Collected data entries:
______
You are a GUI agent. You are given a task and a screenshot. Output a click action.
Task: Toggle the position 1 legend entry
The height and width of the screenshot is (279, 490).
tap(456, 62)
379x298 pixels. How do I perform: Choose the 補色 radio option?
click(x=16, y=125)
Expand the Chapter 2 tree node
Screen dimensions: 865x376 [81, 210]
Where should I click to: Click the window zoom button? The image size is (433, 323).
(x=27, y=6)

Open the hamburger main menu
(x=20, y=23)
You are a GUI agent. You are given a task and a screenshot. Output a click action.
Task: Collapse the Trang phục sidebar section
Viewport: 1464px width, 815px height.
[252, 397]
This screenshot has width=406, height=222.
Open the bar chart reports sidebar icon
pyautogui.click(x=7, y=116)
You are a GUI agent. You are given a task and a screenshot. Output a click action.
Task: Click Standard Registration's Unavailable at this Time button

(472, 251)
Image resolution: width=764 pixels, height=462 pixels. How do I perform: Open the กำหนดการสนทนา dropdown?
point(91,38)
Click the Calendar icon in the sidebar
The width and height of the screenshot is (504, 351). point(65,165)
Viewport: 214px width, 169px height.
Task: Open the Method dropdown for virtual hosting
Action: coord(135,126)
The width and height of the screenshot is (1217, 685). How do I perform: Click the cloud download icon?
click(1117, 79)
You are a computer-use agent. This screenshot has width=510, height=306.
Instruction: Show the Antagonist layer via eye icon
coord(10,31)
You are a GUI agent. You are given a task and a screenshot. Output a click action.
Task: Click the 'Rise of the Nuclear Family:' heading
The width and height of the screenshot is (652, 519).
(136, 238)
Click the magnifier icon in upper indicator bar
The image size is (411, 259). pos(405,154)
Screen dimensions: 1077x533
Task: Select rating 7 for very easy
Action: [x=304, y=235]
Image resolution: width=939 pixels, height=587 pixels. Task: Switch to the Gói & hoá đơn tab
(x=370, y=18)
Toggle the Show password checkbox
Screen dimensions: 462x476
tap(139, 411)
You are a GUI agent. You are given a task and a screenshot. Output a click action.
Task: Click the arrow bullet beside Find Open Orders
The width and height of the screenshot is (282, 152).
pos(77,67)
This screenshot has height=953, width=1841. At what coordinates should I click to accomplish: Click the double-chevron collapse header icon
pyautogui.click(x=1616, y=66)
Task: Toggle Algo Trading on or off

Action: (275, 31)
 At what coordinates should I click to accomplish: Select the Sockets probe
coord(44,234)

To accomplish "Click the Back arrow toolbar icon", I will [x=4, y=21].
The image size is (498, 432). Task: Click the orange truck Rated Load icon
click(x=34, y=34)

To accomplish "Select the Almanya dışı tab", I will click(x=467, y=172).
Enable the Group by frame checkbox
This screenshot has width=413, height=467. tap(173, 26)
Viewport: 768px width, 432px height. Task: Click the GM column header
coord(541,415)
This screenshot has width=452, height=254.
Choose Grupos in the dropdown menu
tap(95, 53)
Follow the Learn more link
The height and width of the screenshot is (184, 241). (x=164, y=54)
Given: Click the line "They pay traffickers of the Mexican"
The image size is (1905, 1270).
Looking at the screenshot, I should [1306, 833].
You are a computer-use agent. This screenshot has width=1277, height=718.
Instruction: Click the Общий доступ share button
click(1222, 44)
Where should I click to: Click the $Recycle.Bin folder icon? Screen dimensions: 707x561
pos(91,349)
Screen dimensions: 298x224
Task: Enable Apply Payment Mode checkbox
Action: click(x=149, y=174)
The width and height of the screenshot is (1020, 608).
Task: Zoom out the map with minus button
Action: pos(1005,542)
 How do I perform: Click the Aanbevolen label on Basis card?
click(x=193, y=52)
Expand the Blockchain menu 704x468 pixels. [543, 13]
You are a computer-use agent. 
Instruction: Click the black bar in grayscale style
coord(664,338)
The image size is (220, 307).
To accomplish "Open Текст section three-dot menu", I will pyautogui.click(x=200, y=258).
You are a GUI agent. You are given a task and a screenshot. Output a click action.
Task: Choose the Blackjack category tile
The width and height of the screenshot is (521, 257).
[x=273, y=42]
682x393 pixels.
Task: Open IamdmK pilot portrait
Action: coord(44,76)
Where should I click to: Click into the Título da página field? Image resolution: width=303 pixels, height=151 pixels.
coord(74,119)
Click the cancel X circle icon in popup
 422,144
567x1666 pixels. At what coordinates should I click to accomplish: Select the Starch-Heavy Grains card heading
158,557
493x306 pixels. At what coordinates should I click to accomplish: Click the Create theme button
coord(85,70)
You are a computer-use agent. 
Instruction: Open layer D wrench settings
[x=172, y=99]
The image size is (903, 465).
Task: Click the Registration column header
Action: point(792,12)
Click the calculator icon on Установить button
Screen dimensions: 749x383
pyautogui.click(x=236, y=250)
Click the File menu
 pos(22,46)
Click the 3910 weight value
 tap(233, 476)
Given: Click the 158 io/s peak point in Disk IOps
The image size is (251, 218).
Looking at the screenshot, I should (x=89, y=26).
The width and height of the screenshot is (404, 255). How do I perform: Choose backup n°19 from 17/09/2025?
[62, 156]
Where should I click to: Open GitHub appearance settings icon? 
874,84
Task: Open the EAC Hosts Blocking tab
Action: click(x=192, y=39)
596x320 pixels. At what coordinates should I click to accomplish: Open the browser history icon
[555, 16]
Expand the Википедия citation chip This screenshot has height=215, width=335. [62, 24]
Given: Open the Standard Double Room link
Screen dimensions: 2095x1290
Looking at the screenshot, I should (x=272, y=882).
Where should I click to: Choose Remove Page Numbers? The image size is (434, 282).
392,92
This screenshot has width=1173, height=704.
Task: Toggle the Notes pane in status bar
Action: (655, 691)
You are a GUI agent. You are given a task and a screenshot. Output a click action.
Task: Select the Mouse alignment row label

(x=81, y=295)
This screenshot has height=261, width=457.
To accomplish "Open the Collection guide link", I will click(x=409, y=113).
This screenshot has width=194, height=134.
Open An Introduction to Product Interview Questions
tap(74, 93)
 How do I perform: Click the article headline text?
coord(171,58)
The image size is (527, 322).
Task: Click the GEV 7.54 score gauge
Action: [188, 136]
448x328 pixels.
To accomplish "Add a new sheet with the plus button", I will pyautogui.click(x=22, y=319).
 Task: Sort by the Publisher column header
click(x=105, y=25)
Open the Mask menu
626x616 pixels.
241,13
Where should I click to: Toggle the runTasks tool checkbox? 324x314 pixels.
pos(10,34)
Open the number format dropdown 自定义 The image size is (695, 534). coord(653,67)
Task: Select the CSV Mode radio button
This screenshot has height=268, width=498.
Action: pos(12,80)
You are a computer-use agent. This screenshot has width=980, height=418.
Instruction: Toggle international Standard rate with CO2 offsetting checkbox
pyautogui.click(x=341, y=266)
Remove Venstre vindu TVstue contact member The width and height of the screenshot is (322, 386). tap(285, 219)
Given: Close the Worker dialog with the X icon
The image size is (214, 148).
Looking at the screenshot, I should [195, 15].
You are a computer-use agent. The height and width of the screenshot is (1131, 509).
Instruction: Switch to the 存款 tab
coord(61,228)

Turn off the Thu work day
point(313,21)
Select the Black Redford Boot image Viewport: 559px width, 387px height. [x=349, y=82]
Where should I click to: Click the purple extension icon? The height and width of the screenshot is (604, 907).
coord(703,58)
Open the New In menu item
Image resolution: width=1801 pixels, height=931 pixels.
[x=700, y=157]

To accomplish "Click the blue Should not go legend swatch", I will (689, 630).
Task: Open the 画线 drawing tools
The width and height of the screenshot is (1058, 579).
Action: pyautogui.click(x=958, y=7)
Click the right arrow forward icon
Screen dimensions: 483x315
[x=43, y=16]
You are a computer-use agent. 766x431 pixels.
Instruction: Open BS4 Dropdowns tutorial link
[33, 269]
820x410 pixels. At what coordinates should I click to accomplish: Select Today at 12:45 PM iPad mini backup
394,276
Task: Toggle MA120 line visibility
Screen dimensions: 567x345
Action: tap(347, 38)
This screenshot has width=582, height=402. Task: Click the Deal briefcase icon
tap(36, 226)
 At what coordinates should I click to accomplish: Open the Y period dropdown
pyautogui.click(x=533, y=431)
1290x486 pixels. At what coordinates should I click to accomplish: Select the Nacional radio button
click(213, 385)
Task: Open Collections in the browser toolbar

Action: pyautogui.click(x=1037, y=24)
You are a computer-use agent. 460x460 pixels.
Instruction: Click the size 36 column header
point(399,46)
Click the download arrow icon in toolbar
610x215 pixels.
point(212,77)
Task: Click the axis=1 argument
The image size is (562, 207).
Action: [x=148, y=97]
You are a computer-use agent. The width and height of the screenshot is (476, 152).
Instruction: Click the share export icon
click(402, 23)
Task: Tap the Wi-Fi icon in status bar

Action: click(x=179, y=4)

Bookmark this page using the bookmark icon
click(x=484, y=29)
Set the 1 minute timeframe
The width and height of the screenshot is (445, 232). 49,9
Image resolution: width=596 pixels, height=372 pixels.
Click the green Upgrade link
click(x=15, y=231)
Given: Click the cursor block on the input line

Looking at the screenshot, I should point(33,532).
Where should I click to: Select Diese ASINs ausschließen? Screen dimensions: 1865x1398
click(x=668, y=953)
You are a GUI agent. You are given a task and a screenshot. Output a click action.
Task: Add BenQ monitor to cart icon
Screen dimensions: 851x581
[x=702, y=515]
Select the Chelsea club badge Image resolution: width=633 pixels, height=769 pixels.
______
Go through the records line by line and count those that contain the string "legend". Answer with the count alone.

2